■ PROBLEM ■
Please count how many lines in the rows below contain the string "Firefox", treating uppercase and lowercase as different. Reply with the number alone.

---- TASK INPUT

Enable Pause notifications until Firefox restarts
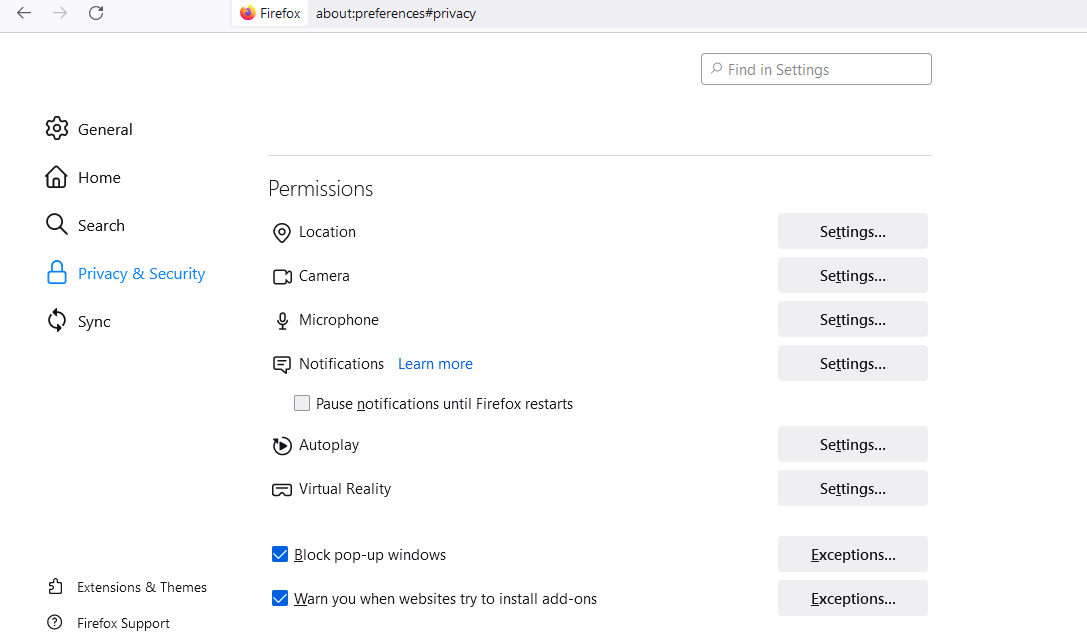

--------
---- TASK INPUT

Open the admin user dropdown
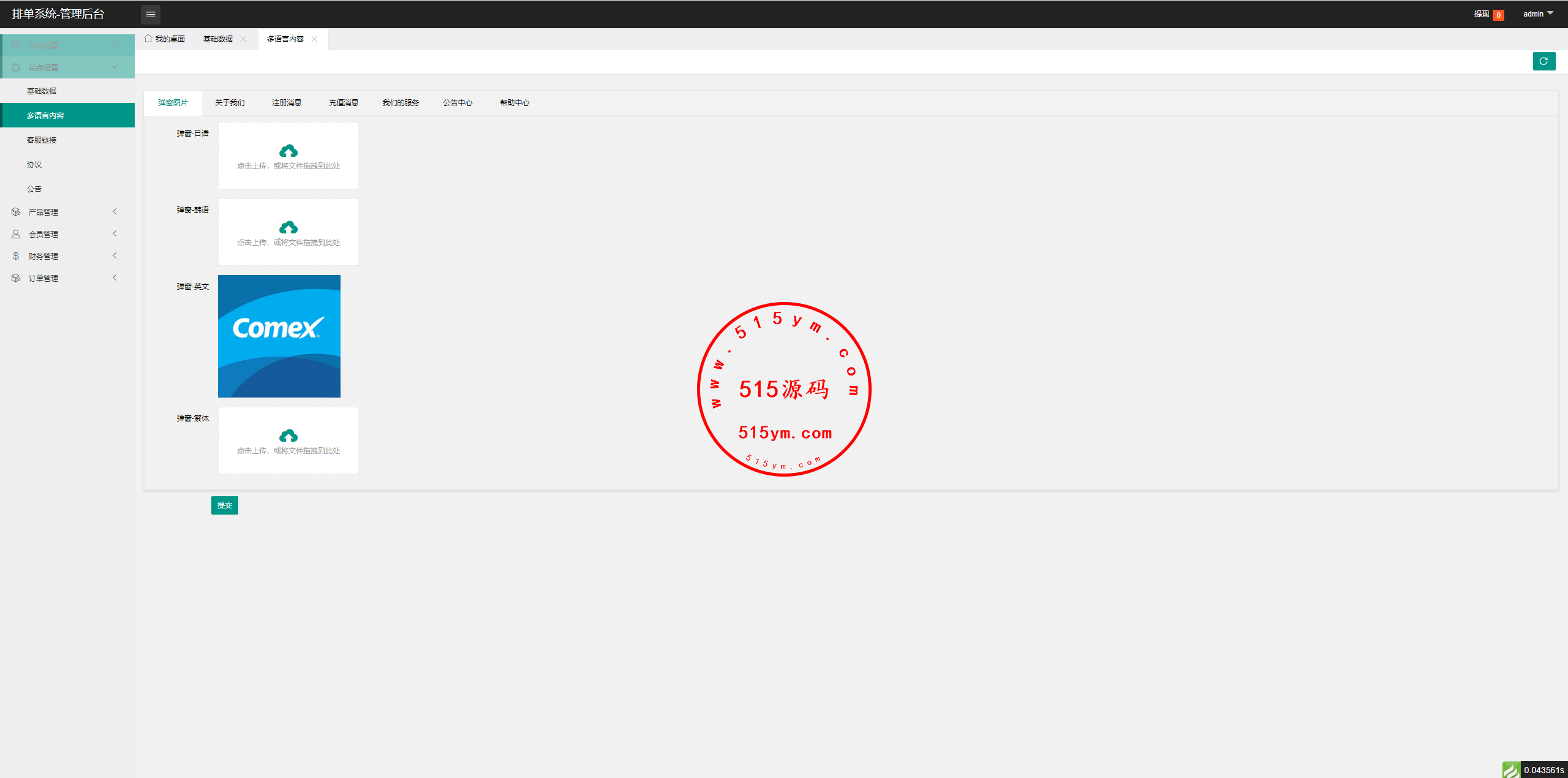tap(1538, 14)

--------
---- TASK INPUT

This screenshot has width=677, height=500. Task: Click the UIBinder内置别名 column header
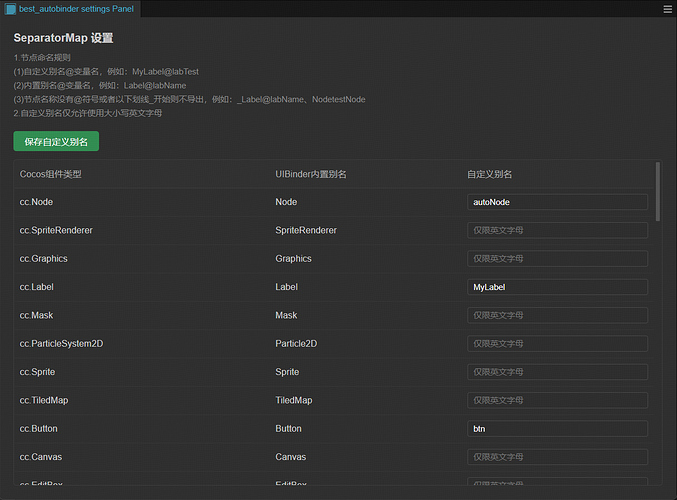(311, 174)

--------

■ REPLY TO THE TASK ■
1